### PAGE EXTRACT ###

The End is Near, and My Dad is Ready

by Lois Flowers May 28, 2019
by Lois Flowers

The peonies are especially beautiful this year.

It seems fitting, given that they are my dad’s favorite flower. He’s been through so much these last several months.

His health tanked. He had to move into long-term care. He’s been hospitalized several times. He lost his wife of nearly 61 years.

Maybe the peonies are showing off this spring in his honor. I’d like to think so, anyway.

A couple of weeks ago, I told him the peonies by the front door of his house were getting close to blooming.

“Cut me one,” he said.

He asks for very little these days. I couldn’t wait to bring him a bloom.

I waited until the magenta peony in my front flowerbed—one of several in my yard that originated in the yard of my childhood home—was flowering.

It’s his favorite color for a peony, and mine too.

I brought him a bloom early last week, and then several more on Friday. They look so pretty there on his bedside table at the nursing home—in the room he used to share with my mom.

By this time, though, they are almost more for me than him.

He’s getting close to the end of his life, I’m told. I hear this from the social worker, the grief counselor, the nurse practitioner, other members of his care team.

The signs are there. The decline has been steep the last few weeks.

I could see it coming, but it’s still hard to hear.

He’s my dad, my friend.

I don’t want him to die.

I share it with him on Friday—that the end is near, that he’ll be joining Mom in heaven soon. He’s not awake for long stretches of time very often, but I caught him at a good moment.

I asked him if he’s ready, more than once because I’m not sure he’s heard me.

When it finally came, his answer shows he heard, and he understood. Randy helps me see this when I relay the conversation to him.

###

## PROBLEM SET
#1 Answer these questions from the post about the author's father and the peonies.
(a) How long was he married to his wife?
(b) Which peony color is his favorite?
(c) Where were the cut blooms placed at the nursing home?
#2 Carry the post about the author's dying father and the peonies forward from its final sentence.

### INFORMATION GIVEN ###

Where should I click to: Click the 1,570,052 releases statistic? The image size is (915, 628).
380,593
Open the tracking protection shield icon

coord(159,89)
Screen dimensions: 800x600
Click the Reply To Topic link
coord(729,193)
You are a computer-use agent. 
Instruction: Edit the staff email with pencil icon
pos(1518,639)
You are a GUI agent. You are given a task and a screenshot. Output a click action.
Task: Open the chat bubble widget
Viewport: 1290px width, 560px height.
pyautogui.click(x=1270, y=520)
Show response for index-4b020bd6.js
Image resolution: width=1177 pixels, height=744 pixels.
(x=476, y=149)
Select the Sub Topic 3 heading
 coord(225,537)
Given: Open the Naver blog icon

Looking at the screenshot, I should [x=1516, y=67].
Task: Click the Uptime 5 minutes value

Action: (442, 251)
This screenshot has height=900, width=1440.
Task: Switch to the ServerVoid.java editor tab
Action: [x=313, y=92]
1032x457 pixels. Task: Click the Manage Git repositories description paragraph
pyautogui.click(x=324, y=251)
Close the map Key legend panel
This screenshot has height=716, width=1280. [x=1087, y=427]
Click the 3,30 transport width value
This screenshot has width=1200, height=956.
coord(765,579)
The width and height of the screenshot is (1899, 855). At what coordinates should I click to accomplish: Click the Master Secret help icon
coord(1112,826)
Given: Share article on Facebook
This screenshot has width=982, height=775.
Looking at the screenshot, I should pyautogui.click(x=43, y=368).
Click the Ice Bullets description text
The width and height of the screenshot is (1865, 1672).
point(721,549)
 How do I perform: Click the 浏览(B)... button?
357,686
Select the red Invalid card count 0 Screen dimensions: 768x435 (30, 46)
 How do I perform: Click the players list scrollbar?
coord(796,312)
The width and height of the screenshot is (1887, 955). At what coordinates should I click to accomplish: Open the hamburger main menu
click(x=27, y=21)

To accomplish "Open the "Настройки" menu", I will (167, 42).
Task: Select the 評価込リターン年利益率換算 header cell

###

## EXERCISE ANSWERS
#1
(a) Nearly 61 years.
(b) Magenta.
(c) On his bedside table.

#2
My dad didn’t say no, which we would not have expected, or yes, which might have been the easiest response, given his weakened condition.

“I’m ready any time,” he says—which, when I think about it later, sounds exactly like him.

It could be days; it could be weeks. Only God knows.

All I know right now is that May 28—the day I’ll hit publish on this post—is my dad’s 86th birthday.

Honestly, I’m not sure how that fact relates to peonies and declining health and future waves of grief.

In my mind, it all ties together somehow. But this past weekend, I sat in the car—driving to and from Iowa for my nephew’s high-school graduation—and scratched out sentence after sentence written in an attempt to finish this post.

Maybe I’m having so much trouble because the ending—at least of my dad’s earthly story—has yet to be revealed. I guess that’s how life works; it’s only over when it’s over.

It’s only when it’s over that we’re able to gain a bit of perspective on how it ended.

Perhaps that’s why today, as I write about my dad’s birthday and think about his perspective on life, I’m not reflecting on scriptures about comfort and heaven. Instead, it’s the words of Psalm 118:24 that keep running through my mind.

“This is the day the Lord has made; let us rejoice and be glad in it.”

♥ Lois

NOTE: This post is part of a collection called Help for Parent Loss. To read more, please click here.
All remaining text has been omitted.